When oceanographer David Gallo stepped out onto his ship, floating above the resting place of the RMS Titanic, he spotted evidence of a different kind of tragedy — a lone plastic bag floating in the water.
"I walked out on the deck to appreciate a calm blue sea and there it was," said Gallo, of the Woods Hole Oceanographic Institution (WHOI) in Massachusetts. "It was totally unexpected and it had a profound impact on those of us on deck."
The WHOI is currently conducting a comprehensive survey, co-led by Gallo, of the Titanic site, along with the company that owns the salvaging rites to the site. WHOI scientists first discovered the Titanic's final resting place nearly 25 years ago.

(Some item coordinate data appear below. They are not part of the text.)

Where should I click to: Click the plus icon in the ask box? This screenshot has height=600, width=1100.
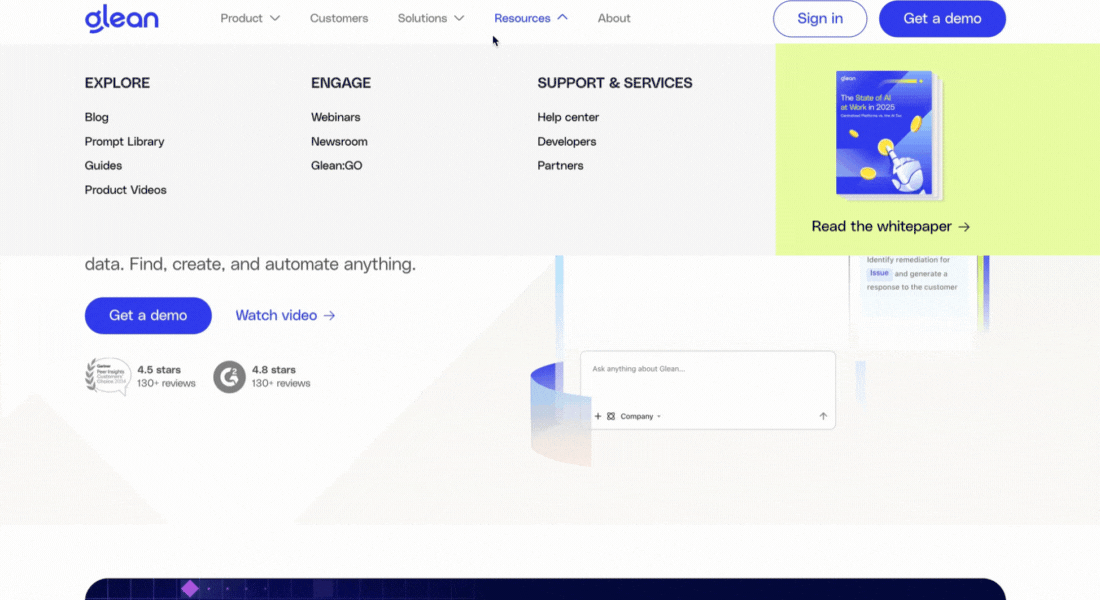[x=598, y=416]
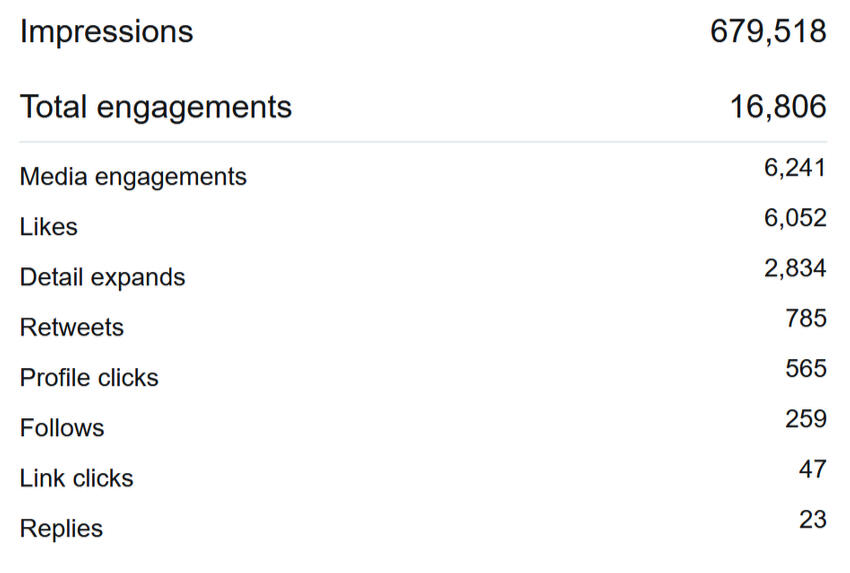Image resolution: width=850 pixels, height=573 pixels.
Task: Select the 679,518 impressions value
Action: [x=768, y=32]
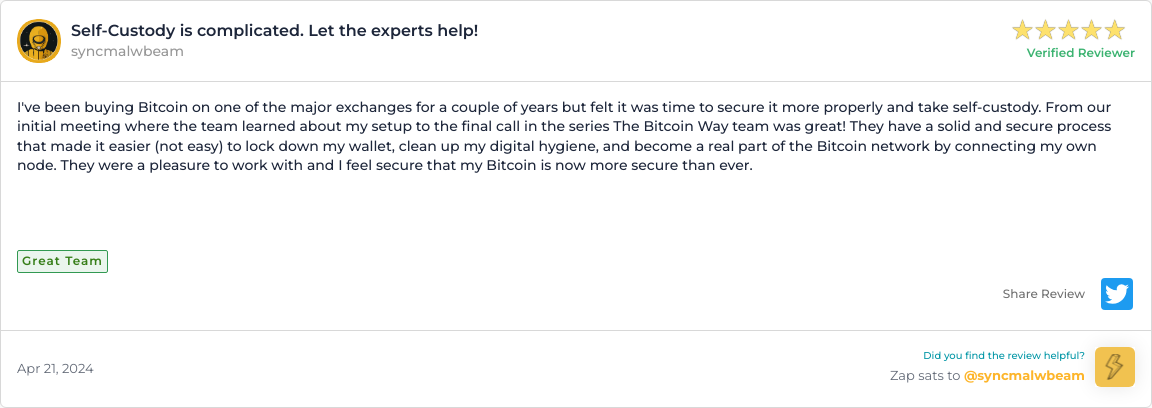Image resolution: width=1152 pixels, height=408 pixels.
Task: Click the "Zap sats to" text
Action: (x=925, y=376)
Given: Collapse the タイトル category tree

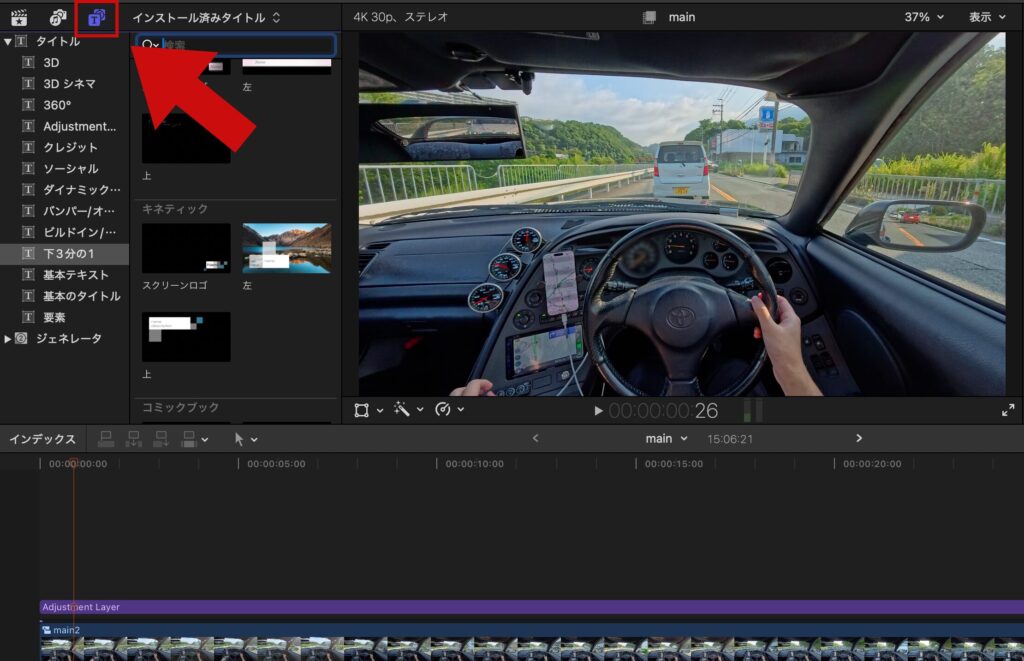Looking at the screenshot, I should pyautogui.click(x=8, y=42).
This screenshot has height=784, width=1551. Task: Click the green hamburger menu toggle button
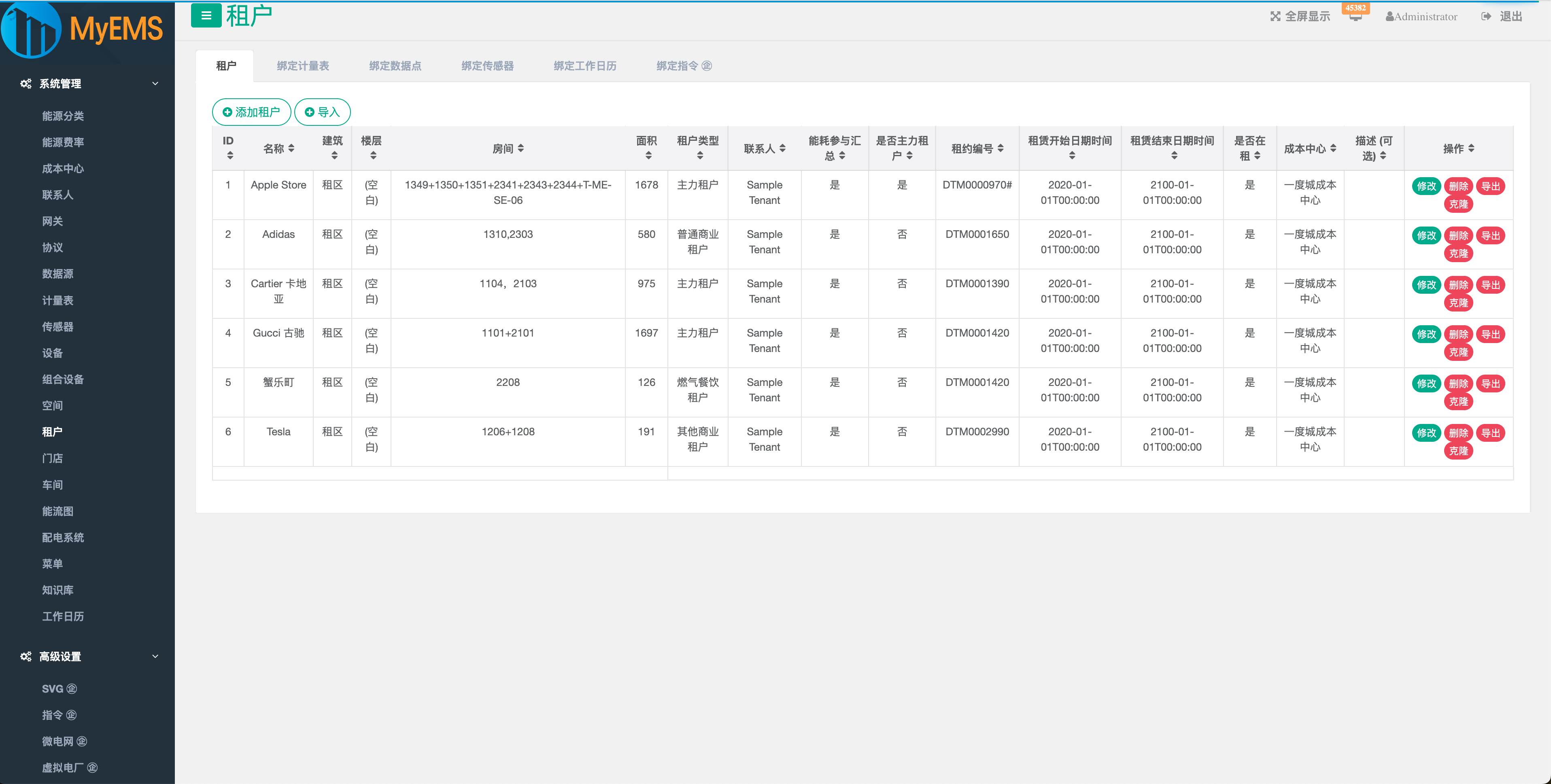point(206,16)

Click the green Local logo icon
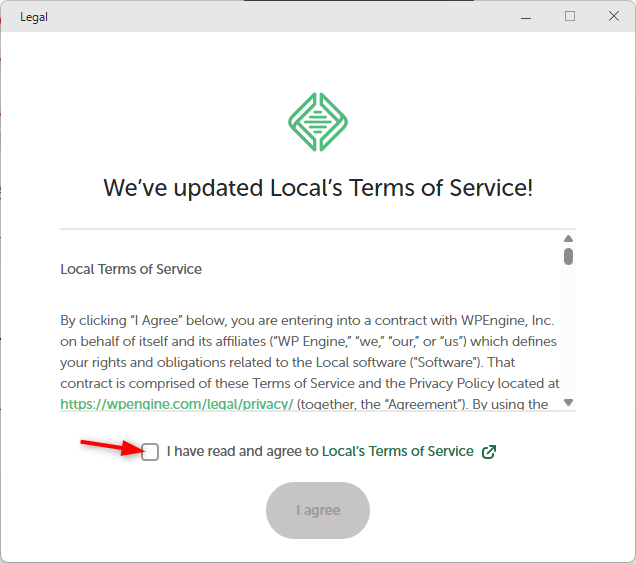[318, 122]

The plastic bag is another example of how man's trash is lurking across the oceans and even floating near invaluable historical sites, such as the site of the , 370 miles southeast of Newfoundland, Canada.
"We look at Titanic as the greatest disaster at sea, but the Titanic was a single tragic event. What we are doing to the sea on an everyday basis is one of the great untold tragedies," Gallo told OurAmazingPlanet.
Ships towing long nets have found plastic pieces floating across hundreds of miles of the North Atlantic during the past 22 years. On the other side of the world, in the middle of the Pacific Ocean, lies the "Great Pacific Garbage Patch," an area of open sea hundreds of miles across littered with floating bits of plastic debris.
Boat expeditions to the seas around Antarctica in 2008 even found pieces of plastic floating around in the remote waters. The plastic that ends up in these floating dumps comes from many sources: ships at sea, polluted coastal towns and land-based garbage dumps.
The plastic bag floating near the Titanic probably floated to its location on the Gulf Stream, the strong, warm-water current that flows northward along the U.S. East Coast, Gallo said. It might have started its journey anywhere on the East Coast of the United States or beyond.
In garbage patches, the plastic pieces are hemmed in by circular ocean currents and mostly float near the surface of the water. Sea birds are known to swallow small plastic pieces, because they look like fish eggs, according to the Environmental Protection Agency, and sea turtles sometimes swallow clear plastic bags that resemble jellyfish.
Over time, however, the ocean water breaks down the plastic into microscopic particles that act like sponges for pollutants such as polychlorinated biphenyls, or PCBs.
Any tiny ocean animals, such as worms, unlucky enough to swallow the plastic particles will pass them up the food chain as they in turn are eaten by larger creatures. The plastic just accumulates inside their bodies.
Near Antarctica, another worry is that those bits of plastic could harbor microbes or other life that isn't native to the southernmost continent and its environs. These hitchhikers could establish themselves on the continent or the islands around it and potentially become invasive species, pushing out natives.
"We are slowly turning the oceans into a chemical soup, and plastics are a big part of that," Gallo said. "In effect it's almost as though we are waging war against life in the sea — and if we kill the sea, we kill ourselves. It's that simple."